■ REQUIRED WORK: Carry on the retinoblastoma review below, starting right after the last sentence of its abstract.

Retinoblastoma, the visible CNS tumor: A review

Abstract

The pediatric ocular cancer retinoblastoma is the only central nervous system (CNS) tumor readily observed without specialized equipment: it can be seen by, and in, the naked eye. This accessibility enables unique imaging modalities. Here, we review this cancer for a neuroscience audience, highlighting these clinical and research imaging options, including fundus imaging, optical coherence tomography, ultrasound, and magnetic resonance imaging. We also discuss the subtype of retinoblastoma driven by the MYCN oncogene more commonly associated with neuroblastoma, and consider trilateral retinoblastoma, in which an intracranial tumor arises along with ocular tumors in patients with germline RB1 gene mutations. Retinoblastoma research and clinical care can offer insights applicable to CNS malignancies, and also benefit from approaches developed elsewhere in the CNS.

■ EXTRACTED INFORMATION:
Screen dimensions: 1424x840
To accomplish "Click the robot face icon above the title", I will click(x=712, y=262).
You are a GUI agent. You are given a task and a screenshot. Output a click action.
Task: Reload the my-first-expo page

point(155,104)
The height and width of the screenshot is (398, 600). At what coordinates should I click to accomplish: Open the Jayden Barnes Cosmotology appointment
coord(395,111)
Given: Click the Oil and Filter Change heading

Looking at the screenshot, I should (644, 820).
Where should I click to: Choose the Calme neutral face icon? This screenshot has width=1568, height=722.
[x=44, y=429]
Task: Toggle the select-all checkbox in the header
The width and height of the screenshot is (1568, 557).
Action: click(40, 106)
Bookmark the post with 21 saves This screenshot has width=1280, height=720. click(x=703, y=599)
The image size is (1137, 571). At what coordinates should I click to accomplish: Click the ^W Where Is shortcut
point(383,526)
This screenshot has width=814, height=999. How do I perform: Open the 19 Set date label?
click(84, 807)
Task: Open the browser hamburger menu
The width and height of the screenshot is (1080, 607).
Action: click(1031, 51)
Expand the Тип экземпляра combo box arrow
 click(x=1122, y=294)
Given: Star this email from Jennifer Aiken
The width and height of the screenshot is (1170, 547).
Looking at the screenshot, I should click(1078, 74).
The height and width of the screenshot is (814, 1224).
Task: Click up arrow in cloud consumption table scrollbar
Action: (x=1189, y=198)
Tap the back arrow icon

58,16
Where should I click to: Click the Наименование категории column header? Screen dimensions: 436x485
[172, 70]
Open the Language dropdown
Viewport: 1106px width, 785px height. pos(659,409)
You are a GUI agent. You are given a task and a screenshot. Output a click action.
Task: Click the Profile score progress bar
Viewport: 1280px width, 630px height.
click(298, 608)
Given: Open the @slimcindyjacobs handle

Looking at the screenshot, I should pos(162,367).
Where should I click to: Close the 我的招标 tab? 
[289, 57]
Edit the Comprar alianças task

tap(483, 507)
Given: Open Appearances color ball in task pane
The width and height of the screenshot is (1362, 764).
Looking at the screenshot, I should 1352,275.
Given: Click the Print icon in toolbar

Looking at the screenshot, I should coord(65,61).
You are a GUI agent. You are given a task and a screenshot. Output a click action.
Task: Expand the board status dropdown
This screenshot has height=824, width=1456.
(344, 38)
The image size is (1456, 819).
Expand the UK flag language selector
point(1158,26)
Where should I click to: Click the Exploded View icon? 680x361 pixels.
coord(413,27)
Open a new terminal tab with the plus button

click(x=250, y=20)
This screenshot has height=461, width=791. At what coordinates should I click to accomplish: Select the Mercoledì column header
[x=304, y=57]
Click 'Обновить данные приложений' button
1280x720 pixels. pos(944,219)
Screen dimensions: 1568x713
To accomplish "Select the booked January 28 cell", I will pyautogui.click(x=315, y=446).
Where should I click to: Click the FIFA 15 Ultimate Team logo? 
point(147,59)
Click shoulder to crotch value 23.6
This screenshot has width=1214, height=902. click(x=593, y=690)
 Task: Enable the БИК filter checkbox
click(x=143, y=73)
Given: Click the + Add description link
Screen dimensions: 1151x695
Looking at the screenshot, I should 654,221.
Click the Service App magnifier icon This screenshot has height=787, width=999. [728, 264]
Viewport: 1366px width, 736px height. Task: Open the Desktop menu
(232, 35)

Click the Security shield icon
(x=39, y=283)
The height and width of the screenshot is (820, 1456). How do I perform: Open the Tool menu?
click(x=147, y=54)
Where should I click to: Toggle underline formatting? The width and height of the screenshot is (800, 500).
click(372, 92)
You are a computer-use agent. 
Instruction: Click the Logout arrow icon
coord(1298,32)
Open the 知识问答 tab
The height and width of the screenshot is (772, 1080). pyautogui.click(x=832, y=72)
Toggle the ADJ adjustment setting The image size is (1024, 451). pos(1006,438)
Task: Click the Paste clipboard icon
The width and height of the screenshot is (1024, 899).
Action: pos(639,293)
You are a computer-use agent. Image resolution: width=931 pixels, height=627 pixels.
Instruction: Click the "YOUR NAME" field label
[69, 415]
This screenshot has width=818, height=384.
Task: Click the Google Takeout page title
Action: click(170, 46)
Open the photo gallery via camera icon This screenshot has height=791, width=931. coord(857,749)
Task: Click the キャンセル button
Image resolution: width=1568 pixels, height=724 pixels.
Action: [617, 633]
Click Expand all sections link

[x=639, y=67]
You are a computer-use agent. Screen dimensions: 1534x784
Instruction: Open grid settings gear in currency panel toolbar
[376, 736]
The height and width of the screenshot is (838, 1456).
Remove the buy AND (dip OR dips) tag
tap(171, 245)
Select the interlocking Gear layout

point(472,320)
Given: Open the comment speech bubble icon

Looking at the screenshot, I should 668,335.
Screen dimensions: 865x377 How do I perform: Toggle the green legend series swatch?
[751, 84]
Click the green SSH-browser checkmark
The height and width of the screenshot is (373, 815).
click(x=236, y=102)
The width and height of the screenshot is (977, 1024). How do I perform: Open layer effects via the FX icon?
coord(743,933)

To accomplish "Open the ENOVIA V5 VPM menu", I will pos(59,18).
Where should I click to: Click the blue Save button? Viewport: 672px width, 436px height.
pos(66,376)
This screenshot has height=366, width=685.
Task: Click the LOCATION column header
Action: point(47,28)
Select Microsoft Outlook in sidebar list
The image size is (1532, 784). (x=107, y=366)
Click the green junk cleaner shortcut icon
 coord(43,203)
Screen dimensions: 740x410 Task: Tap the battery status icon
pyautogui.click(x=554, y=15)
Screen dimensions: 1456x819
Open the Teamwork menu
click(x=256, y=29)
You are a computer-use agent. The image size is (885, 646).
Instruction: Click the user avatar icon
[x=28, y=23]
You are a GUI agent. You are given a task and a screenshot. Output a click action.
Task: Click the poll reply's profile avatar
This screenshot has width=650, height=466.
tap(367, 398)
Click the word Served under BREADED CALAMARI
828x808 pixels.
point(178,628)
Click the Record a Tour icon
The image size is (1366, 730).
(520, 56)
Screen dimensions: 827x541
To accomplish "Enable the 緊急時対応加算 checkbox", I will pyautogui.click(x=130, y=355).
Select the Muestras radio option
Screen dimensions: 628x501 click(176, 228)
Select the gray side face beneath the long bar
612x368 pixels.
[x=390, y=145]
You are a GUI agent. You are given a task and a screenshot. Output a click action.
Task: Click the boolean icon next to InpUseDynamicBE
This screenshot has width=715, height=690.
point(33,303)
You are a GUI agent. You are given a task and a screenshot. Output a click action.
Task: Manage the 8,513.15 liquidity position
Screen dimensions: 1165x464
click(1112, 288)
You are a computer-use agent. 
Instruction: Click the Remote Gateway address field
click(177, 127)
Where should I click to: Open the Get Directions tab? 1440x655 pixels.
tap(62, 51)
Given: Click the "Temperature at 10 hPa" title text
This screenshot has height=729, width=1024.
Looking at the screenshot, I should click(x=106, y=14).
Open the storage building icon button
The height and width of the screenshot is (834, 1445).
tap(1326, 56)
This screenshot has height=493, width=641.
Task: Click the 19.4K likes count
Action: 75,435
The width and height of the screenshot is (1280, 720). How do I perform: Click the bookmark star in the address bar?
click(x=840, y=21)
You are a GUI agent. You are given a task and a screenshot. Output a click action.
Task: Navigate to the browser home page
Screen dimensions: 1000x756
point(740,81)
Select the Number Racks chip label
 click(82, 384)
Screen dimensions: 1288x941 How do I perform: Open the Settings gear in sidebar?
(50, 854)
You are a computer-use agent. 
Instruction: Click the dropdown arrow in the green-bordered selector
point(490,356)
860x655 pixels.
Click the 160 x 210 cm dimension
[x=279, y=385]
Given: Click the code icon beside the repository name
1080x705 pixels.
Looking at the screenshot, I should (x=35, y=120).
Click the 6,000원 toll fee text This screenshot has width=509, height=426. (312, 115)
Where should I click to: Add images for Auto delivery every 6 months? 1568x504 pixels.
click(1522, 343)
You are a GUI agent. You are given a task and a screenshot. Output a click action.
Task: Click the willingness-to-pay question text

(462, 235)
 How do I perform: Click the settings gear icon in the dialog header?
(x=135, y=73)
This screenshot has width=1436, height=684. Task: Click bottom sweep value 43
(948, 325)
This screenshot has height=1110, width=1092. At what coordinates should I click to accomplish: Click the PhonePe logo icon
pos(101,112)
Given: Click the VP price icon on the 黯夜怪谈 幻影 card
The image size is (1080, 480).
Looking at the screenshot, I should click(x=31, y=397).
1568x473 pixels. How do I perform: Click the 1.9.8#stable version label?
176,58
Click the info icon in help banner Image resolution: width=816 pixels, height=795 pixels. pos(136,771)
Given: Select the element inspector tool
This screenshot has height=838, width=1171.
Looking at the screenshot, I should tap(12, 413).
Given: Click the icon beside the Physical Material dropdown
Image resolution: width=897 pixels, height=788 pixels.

■ TASK OUTPUT:
Keywords: MYCN; cancer genetics; neuroimaging; optical coherence tomography; pediatric cancer; pineoblastoma.

Fig. 1

Clinical features of retinoblastoma. (a) External Retcam^TM image of retinoblastoma; calcified tumor is visible through the pupil as leukocoria. (b) Retcam^TM fundus image revealing two tumors (arrowheads), * = optic nerve head. (c) Gross pathology of an enucleated eye. A large, calcified tumor is apparent on the left side of the globe (arrowhead). (d) Pupillary-optic nerve section of an eye enucleated for retinoblastoma as primary treatment. (e) Homer Wright rosettes (arrowhead) and packed cells; (f) Viable collars of cells around blood vessels, and abundant necroses between them; (g) Area of retinoma, with fleurettes (arrowhead). Scale bars = 100 μm.

Fig. 2

Retinoblastoma genetics. The cancer can initiate with a germline RB1 mutation followed by a single somatic hit, or with two somatic mutations (M1 and M2). Loss of RB1 leads to the benign retinoma; further mutations (M3 to Mn) are required for malignancy. Retinoblastoma can also initiate by amplification of MYCN, with other genomic changes as yet unknown.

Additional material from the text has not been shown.